De acordo com as explicações da secretária-geral-adjunta do PS, “o que está em causa neste ponto é a norma transitória do artigo 7.º. Ora, esta norma transitória de aplicação aos processos pendentes, inteiramente em concordância com a sugestão do Tribunal Constitucional, aplica-se sem prejuízo da validade dos atos praticados na vigência da lei anterior. Apenas é relativa aos processos que se encontram no Tribunal Constitucional e que agora passam a ser da competência da Autoridade das Contas”.

“Ou seja”, continuou a socialista, “só haveria retroatividade se a norma transitória mandasse aplicar a lei nova aos processos pendentes e não salvaguardasse a validade dos atos anteriormente praticados”. Assim, defendeu Ana Catarina Mendes, não está em causa “qualquer tipo de amnistia fiscal”.

A número dois do PS ainda acrescentou outro detalhe para sustentar as suas afirmações: “Os processos que o PS tem, em Tribunal Administrativo e Fiscal, por discordância de decisões anteriores da Autoridade Tributária, seguem o seu curso até decisão final”.
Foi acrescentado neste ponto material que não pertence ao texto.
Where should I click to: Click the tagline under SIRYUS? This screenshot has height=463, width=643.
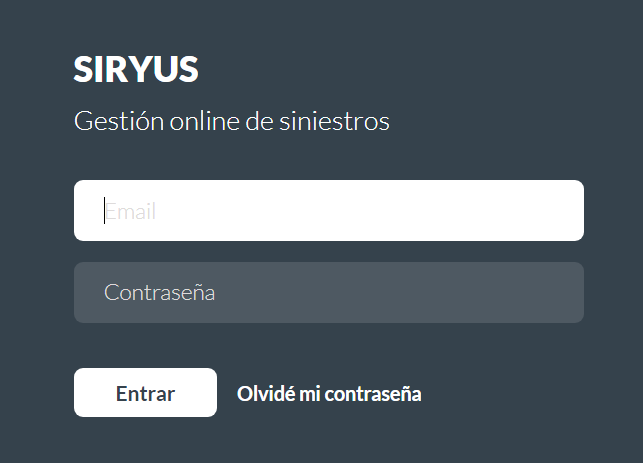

Nem todos, porém, têm este entendimento. Em declarações ao jornal i, por exemplo, o constitucionalista Bacelar Gouveia afirmou que este diploma “tem encapotado um perdão fiscal porque permite que o IVA seja restituído em maior dimensão do que aquilo que estava legislado” e explicou porquê: “No artigo 7º diz que as alterações aprovadas aplicam-se para o futuro, mas também se aplicam aos processos em curso no tribunal”.

Também José Figueiredo Dias, o novo presidente da Entidade das Contas e Financiamentos Partidários (ECFP), já veio defender que a “disposição transitória, que atribui competência à ECFP para julgar os processos pendentes, é um dos aspetos mais sensíveis da nova lei”. “À partida, serão de aplicar as novas disposições, mas ainda não podemos dar uma resposta definitiva à questão”, sublinhou o responsável. Ou seja, em teoria, a nova lei poderá ter efeitos retroativos.

O mesmo defendeu a sua antecessora Margarida Salema. Em entrevista ao Observador, a ex-presidente da ECFP disse ser “muito crítica da norma transitória”, porque “vai longe demais”. “Sou contra a aplicação retroativa pela insegurança jurídica e pela instabilidade que representa para os processos em curso”, insistiu.

Esta quinta-feira, na TVI, Margarida Salema ainda acrescentou outra pergunta: será que esta nova lei não vai ter efeitos retroativos nas “pendências que os partidos têm na Autoridade Tributária”? Ninguém sabe a resposta.

Conclusão

Subsistem muitas dúvidas em relação à forma como o diploma foi desenhado e, nas palavras de José Figueiredo Dias e de Margarida Salema, atual e ex-presidente da ECFP, a disposição transitória “é dos aspetos mais sensíveis da nova lei” e introduz “insegurança jurídica” sobre o efeito potencialmente retroativo da lei. Ana Catarina Mendes não pode, por isso, afirmar com certeza absoluta de que esta nova lei não vai ter efeitos retroativos.